■ TESTO DA ANALIZZARE ■
==*==

Qui entra in gioco l’intelligenza artificiale che in ambito marketing ha già sfornato diverse novità come i chatbot. Gli assistenti virtuali capaci di dialogare in autonomia con i consumatori non sono una novità (il primo risale al 1996, si chiamava Eliza) ma sono stati dogati di recente, ovviamente del mobile. Lo dimostrano i 200mila chatbot attivi su Facebook Messenger, utilizzati in gran parte dalle aziende per interagire con i propri clienti. “La capacità intellettuale di discernere ciò che è vero e ciò che è buono, richiede gusto artistico, estetica, semplicità, il tipo di fotografia, di video e ci vuole intuizione su ciò che interessa e ciò che non interessa al pubblico – ha spiegato intervenendo al Digital Convergence Day il chief evangelist americano Guy Kawasaki, che ha portato a Milano alcune pillole della sua esperienza in Apple al fianco di Steve Jobs – L’intelligenza artificiale è probabilmente più un’arte che una scienza”.
Detto da uno degli artefici del successo del brand Apple c’è da fidarsi, come sottolineato dal presidente di The Digital Box, Marco Landi (anche lui con un passato in Apple, in qualità di presidente). “Ci siamo confrontati con uno dei massimi esperti mondiali su questo tema, Guy Kawasaki, per anni braccio destro di Steve Jobs. Questo perché con il Digital Convergence Day (di cui è già stata annunciata la seconda edizione per giugno 2019 sempre a Milano, ndr) abbiamo voluto offrire una visuale completa sugli impatti che i social media, l’intelligenza artificiale e il mobile hanno sulle attività di marketing”, evidenzia Landi che nel corso dell’evento ha voluto lanciare un messaggio ai Millennials: “Hanno una creatività favolosa, devono uscire escano dalla logica del posto fisso e comprendere che il mondo si sta evolvendo e ha bisogno di mobilità, di trovare gente determinata che abbia capacità e determinazione. A noi il compito di aiutarli e guidarli ad esprimersi al meglio in un ecosistema nuovo”.
Non è ovviamente una sfida facile, anche per ragioni di sistema: “Oggi fatichiamo a tracciare le logiche, a comprendere i comportamenti degli utenti e le loro dinamiche che evolvono nel tempo in direzioni inattese – ha spiegato Amedeo Guffanti, general manager, direttore e azionista di 77 Agency – Questo accade perché fattori esogeni agiscono sugli utenti, influenzandone i comportamenti e le preferenze, rendendo necessario immaginare e applicare un sistema dinamico nello studio dei dati. Diventa cruciale identificare segmenti di consumatori simili per categorie di comportamento e in questo la localizzazione geografica e le sue influenze diventano un elemento distintivo da considerare per la segmentazione degli obiettivi poiché si tratta di una variabile che tende a mantenersi stabile, dando consistenza al modello”.
Sotto questo punto di vista la convergenza digitale aiuta non poco, come sottolineato pure da Roberto Calculli, fondatore e CEO di The Digital Box: “È un fenomeno che interessa ogni tipo di business e a cui ogni brand dovrebbe prestare la massima attenzione: comprendere a fondo le diverse tematiche e saper interpretare correttamente i dati provenienti dai tre canali significa cogliere l’opportunità di avere una visione chiara dei trend che interesseranno i prossimi anni”.

==*==

■ VOCI FORNITE ■
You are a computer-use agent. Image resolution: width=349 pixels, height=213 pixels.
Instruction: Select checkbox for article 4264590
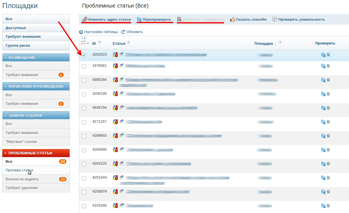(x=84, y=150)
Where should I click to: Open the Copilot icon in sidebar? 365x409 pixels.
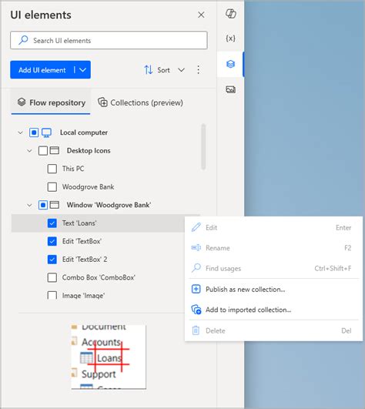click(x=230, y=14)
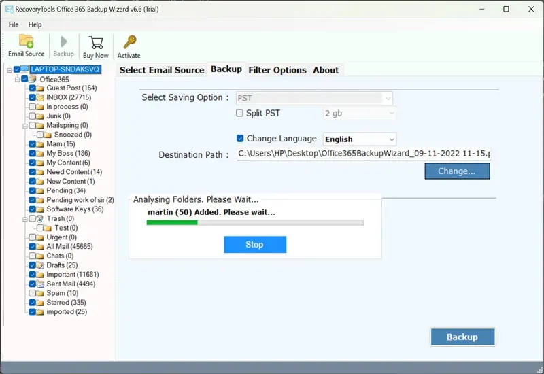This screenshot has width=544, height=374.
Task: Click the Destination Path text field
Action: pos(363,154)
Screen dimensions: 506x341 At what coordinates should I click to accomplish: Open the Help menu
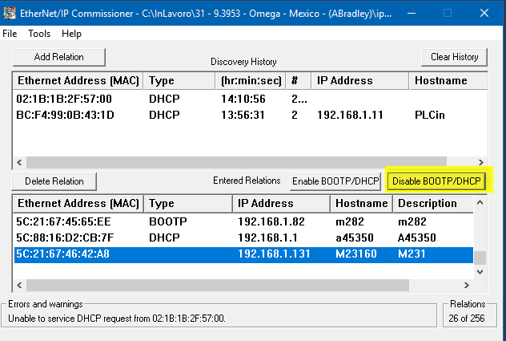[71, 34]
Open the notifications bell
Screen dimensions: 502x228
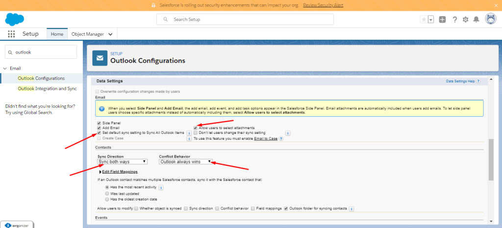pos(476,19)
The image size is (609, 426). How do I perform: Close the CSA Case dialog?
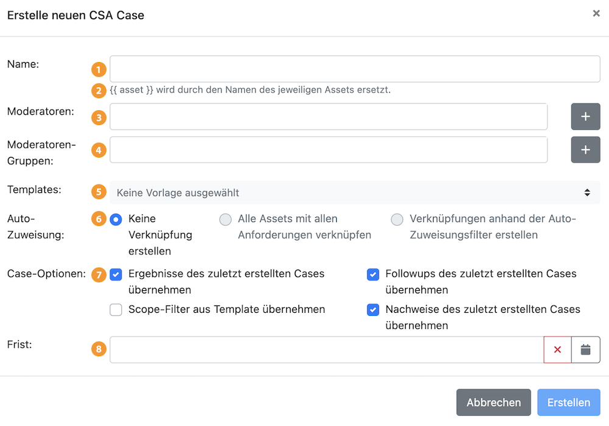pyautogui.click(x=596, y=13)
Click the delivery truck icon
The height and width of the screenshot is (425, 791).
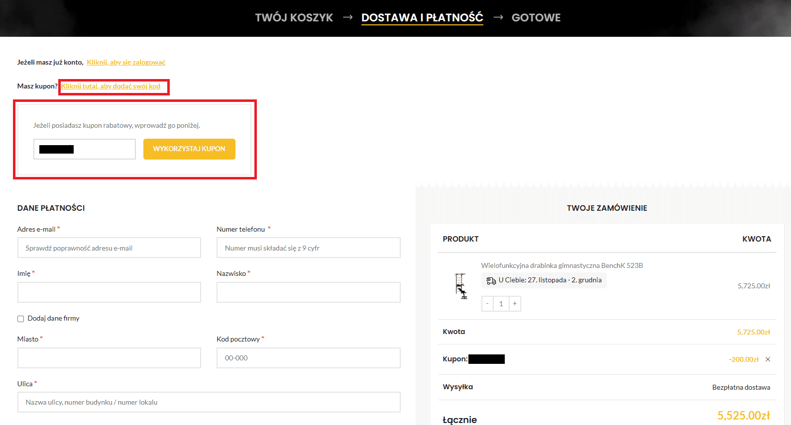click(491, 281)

==*==

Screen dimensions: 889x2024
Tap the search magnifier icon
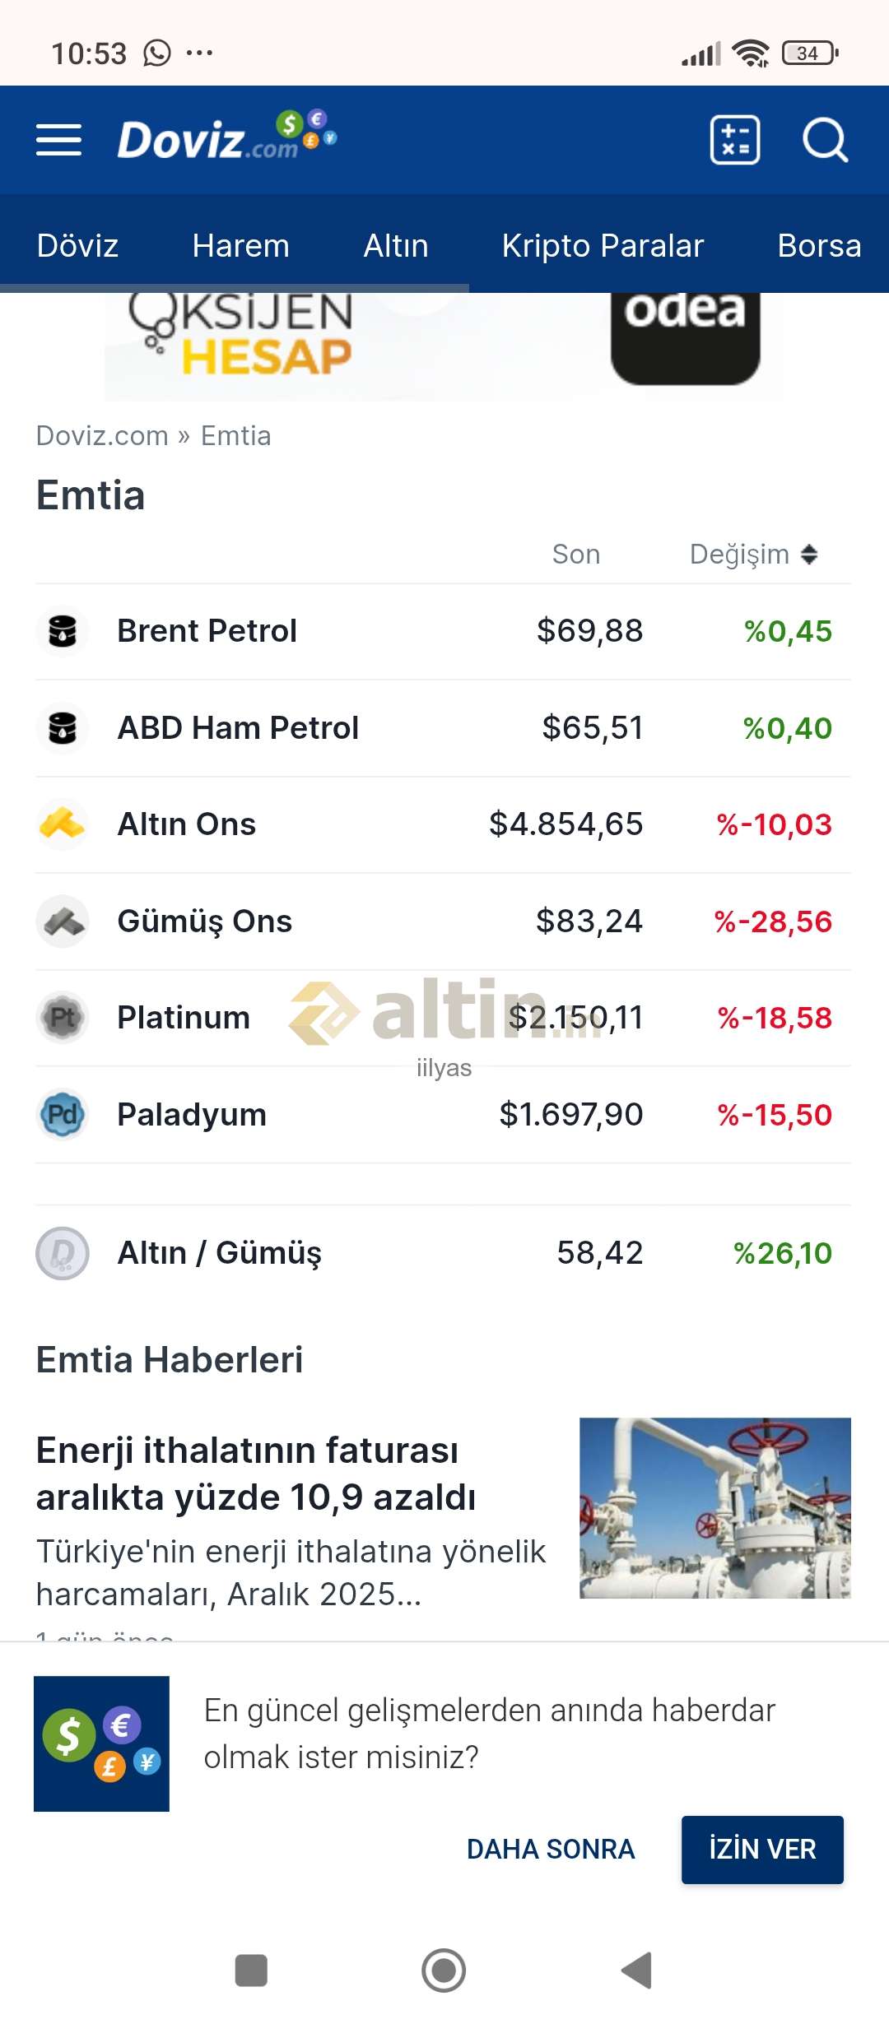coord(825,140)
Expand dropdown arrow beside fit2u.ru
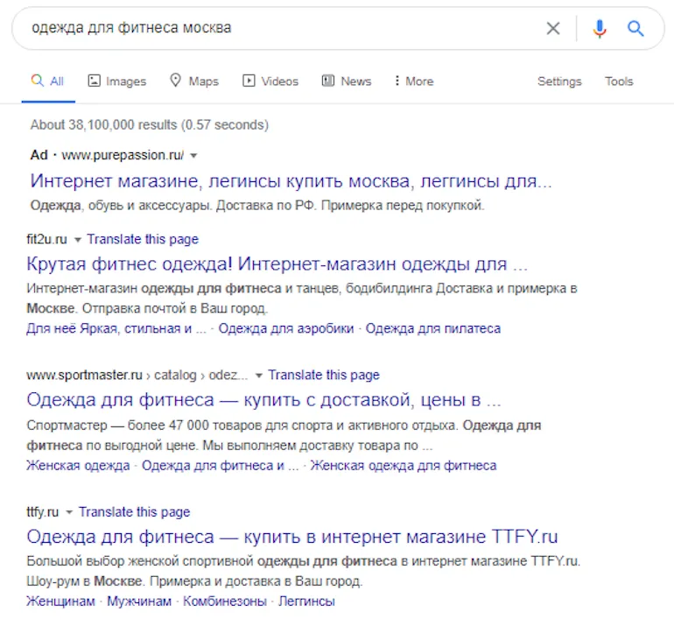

==*==

■ CONSEGNA ■
Quali persone vengono citate con nome e cognome nel testo da analizzare? Elencale tutte.

■ RISPOSTA ■
- Guy Kawasaki
- Steve Jobs
- Marco Landi
- Amedeo Guffanti
- Roberto Calculli